### WRITTEN TASK
Return every entry below from the line containing "Viewport: 1730px width, 992px height." down to the line containing "click(552, 120)", both included, reproduced character for character.

### LISTING

-------------------------

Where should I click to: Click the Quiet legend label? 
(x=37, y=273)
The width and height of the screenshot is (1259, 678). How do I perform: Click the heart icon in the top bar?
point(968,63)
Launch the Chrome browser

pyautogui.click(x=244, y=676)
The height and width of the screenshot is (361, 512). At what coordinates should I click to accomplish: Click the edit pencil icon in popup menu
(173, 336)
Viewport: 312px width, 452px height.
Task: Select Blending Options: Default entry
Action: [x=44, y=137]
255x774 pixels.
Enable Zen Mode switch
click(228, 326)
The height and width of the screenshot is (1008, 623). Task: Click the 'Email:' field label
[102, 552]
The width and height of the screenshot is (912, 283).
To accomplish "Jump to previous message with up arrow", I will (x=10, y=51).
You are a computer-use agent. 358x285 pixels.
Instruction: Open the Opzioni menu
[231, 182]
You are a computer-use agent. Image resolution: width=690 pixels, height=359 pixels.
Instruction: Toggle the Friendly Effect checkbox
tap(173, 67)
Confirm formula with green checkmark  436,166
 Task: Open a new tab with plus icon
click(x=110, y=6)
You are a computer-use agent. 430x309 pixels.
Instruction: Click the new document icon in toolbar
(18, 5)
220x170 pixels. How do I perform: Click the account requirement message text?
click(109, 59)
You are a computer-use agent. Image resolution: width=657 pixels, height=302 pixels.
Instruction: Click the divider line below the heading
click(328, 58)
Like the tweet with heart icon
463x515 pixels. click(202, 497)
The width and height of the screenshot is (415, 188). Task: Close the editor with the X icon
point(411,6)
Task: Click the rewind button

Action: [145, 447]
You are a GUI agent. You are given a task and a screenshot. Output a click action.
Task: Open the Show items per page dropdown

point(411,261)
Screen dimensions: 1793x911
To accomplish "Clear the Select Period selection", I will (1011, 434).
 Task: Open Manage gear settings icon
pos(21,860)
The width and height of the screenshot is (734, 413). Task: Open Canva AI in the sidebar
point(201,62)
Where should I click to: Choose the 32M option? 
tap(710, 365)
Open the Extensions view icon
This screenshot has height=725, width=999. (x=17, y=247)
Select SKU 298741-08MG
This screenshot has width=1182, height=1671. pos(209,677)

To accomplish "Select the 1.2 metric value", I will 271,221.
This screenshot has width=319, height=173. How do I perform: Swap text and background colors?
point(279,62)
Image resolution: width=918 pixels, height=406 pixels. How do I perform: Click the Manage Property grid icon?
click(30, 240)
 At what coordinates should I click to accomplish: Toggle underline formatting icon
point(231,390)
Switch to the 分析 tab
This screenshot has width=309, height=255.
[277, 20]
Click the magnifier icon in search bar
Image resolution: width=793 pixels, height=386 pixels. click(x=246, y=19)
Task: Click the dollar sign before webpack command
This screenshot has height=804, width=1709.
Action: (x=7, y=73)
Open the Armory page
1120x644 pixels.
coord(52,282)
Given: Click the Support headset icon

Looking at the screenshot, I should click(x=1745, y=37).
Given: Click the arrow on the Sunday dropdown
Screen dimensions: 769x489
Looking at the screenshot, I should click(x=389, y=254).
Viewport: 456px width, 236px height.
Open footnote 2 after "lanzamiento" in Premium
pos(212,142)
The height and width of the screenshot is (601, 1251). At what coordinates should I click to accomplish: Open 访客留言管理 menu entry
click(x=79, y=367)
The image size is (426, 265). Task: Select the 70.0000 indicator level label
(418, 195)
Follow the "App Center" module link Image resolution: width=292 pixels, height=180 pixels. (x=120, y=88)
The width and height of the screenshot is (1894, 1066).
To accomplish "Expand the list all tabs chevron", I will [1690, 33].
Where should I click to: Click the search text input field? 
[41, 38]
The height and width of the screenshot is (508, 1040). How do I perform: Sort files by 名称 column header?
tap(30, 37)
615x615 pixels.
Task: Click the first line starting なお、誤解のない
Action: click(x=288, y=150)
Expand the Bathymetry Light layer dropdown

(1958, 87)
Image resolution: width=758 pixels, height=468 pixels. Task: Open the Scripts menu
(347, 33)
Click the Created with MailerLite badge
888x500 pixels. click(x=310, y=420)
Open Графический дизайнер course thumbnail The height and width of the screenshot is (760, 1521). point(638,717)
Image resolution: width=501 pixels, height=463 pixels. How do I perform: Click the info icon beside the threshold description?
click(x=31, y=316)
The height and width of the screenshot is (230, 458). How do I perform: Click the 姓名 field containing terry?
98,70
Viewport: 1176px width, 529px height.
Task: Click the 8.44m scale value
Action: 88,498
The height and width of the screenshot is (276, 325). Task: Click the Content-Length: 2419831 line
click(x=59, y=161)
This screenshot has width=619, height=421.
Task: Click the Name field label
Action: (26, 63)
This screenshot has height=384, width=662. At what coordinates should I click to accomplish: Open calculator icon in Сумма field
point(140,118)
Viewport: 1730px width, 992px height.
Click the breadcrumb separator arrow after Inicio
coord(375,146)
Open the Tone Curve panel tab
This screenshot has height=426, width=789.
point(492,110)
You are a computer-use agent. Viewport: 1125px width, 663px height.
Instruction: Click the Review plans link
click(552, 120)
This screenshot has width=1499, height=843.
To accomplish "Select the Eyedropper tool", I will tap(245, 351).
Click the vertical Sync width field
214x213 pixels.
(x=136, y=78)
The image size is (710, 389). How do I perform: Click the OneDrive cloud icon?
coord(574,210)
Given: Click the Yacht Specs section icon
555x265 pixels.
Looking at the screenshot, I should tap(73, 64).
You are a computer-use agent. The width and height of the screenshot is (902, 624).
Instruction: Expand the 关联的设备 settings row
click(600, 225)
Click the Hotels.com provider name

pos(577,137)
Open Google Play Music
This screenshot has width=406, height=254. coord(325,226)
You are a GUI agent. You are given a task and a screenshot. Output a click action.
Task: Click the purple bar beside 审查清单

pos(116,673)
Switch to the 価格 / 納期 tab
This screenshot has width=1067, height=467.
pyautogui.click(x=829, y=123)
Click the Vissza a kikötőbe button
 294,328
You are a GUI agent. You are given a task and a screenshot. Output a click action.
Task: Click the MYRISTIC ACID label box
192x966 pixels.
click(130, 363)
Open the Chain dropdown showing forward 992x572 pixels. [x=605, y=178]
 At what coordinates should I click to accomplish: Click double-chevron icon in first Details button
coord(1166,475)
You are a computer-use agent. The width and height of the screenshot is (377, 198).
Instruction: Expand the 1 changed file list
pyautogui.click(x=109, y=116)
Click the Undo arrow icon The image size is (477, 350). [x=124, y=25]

-------------------------

### RESULT FOR THIS TASK
Viewport: 1730px width, 992px height.
Click the breadcrumb separator arrow after Inicio
coord(375,146)
Open the Tone Curve panel tab
This screenshot has height=426, width=789.
point(492,110)
You are a computer-use agent. Viewport: 1125px width, 663px height.
Instruction: Click the Review plans link
click(552, 120)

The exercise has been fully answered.